A few weeks before the first lockdown, Rattle guest-conducted in Munich with Bavarian Radio, whose orchestra is second in Germany only to the Berlin Philharmonic. Barely had the applause died down before the BRSO asked him to succeed its late conductor Mariss Jansons. Rattle went home to reflect. As soon as that lockdown was lifted, he returned to Munich for a second concert. I reported the flirtation in July. LSO players say they were told nothing by Rattle until December, leaving them barely time to cobble together a face-saving statement. Rattle had demanded much and delivered little. At 66, Munich will probably be his last job. If we see him back here, it will be as a tourist.

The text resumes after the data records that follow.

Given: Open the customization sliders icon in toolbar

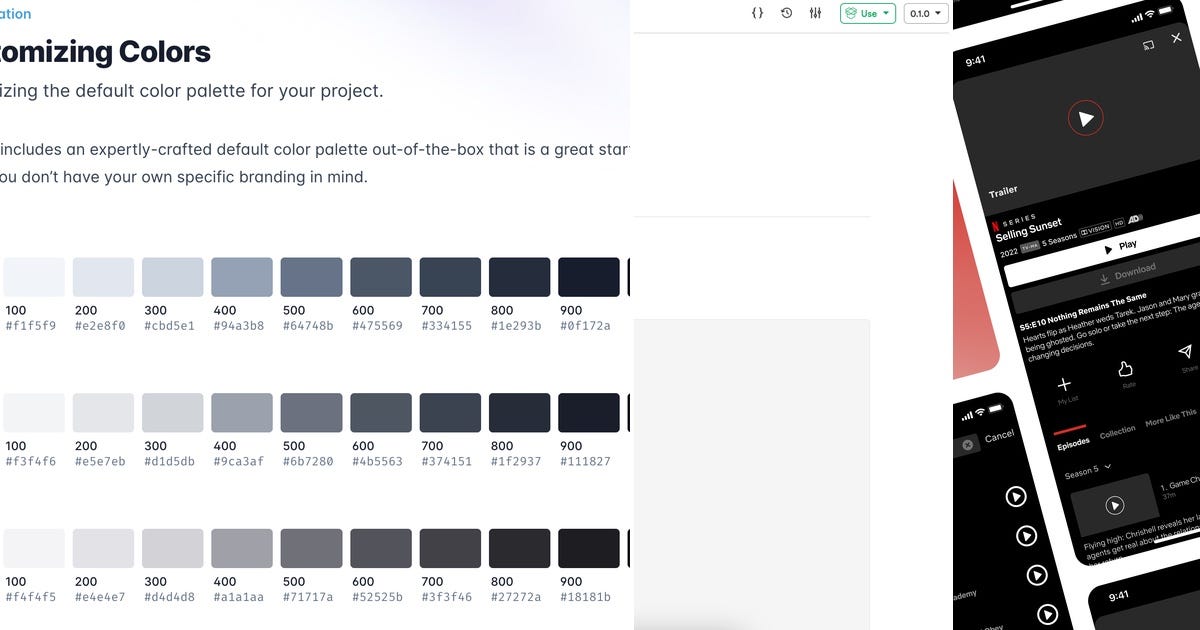Looking at the screenshot, I should click(815, 13).
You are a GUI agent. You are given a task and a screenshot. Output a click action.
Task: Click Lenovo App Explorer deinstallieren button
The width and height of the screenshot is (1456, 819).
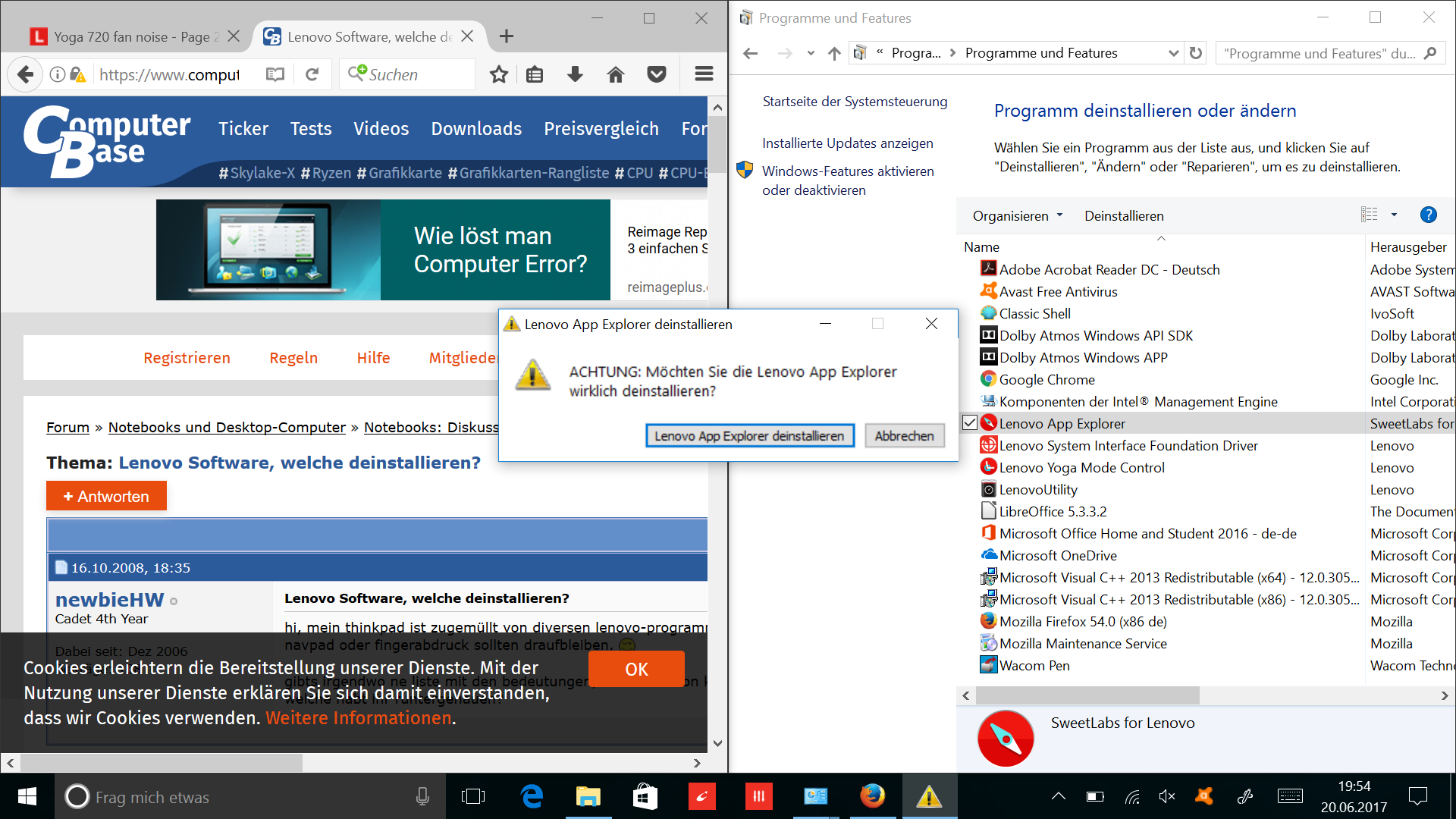point(749,436)
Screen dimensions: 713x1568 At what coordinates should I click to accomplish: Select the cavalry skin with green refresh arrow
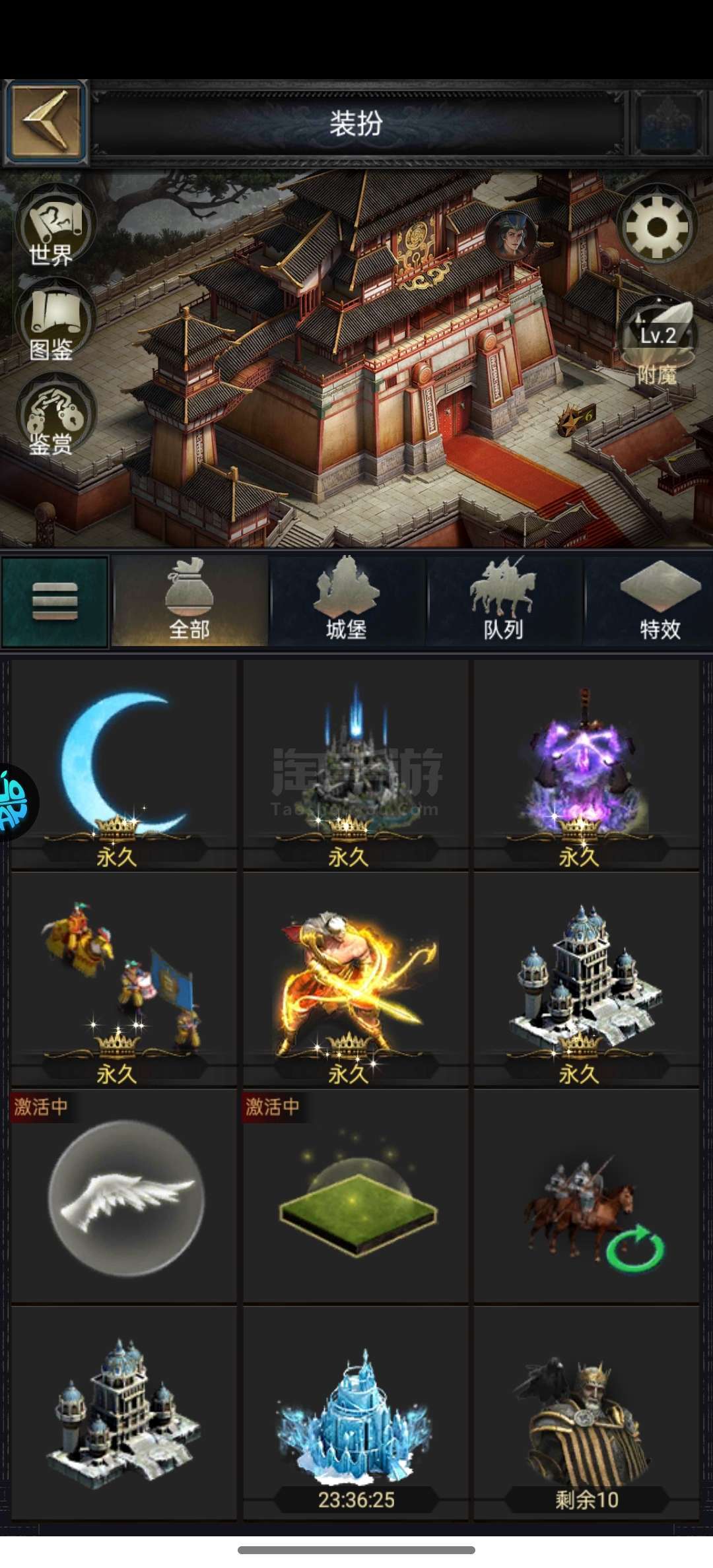click(586, 1196)
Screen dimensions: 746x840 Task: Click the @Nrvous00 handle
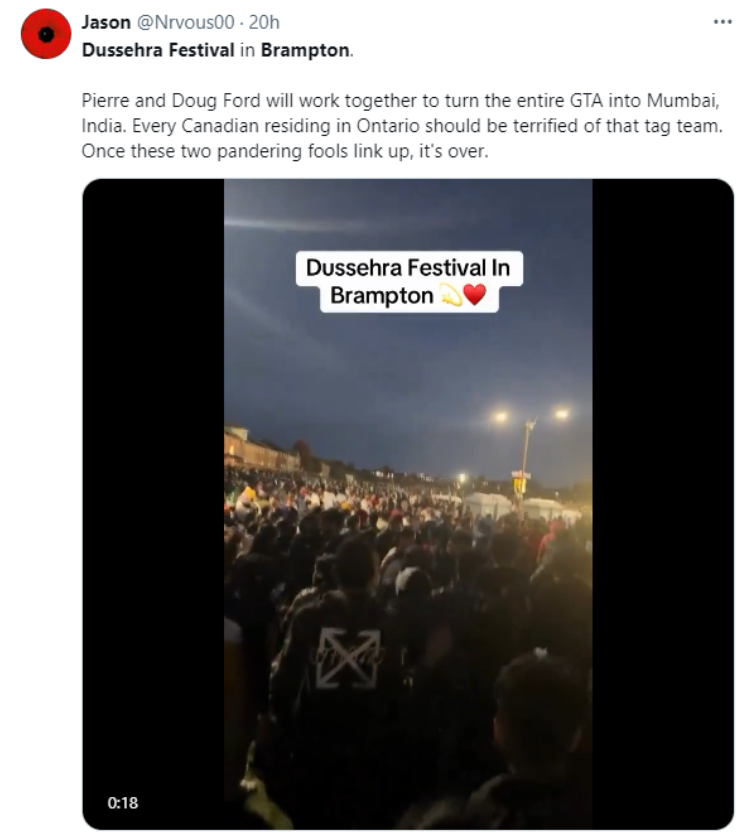(186, 22)
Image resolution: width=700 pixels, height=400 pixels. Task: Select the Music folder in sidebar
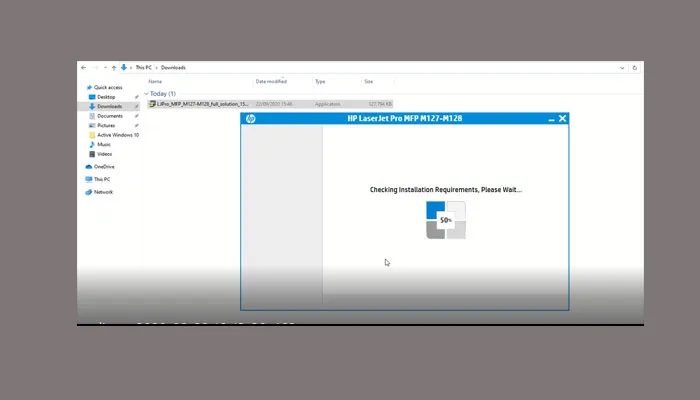(x=104, y=144)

These are harsh awakenings for British musicians and there is no backstage bar open where they can drown their feelings of abandonment. Rattle’s announcement at a Munich press conference that he was applying for German citizenship was insult added to the injury. He was becoming German, he said, as ‘an absolute necessity’, whether at the demand of his new employers or because a British passport is now an encumbrance at airports to a high-flying musician. ‘My passport is on its way,’ he told the German press.
Is this a baton rush? Antonio Pappano, Covent Garden’s music director, described Britain’s situation this week as ‘-increasingly gruesome’. Vasily Petrenko, new chief of Beecham’s Royal Philharmonic, just took a second job in Moscow. When the halls re-open, let’s see who’s left.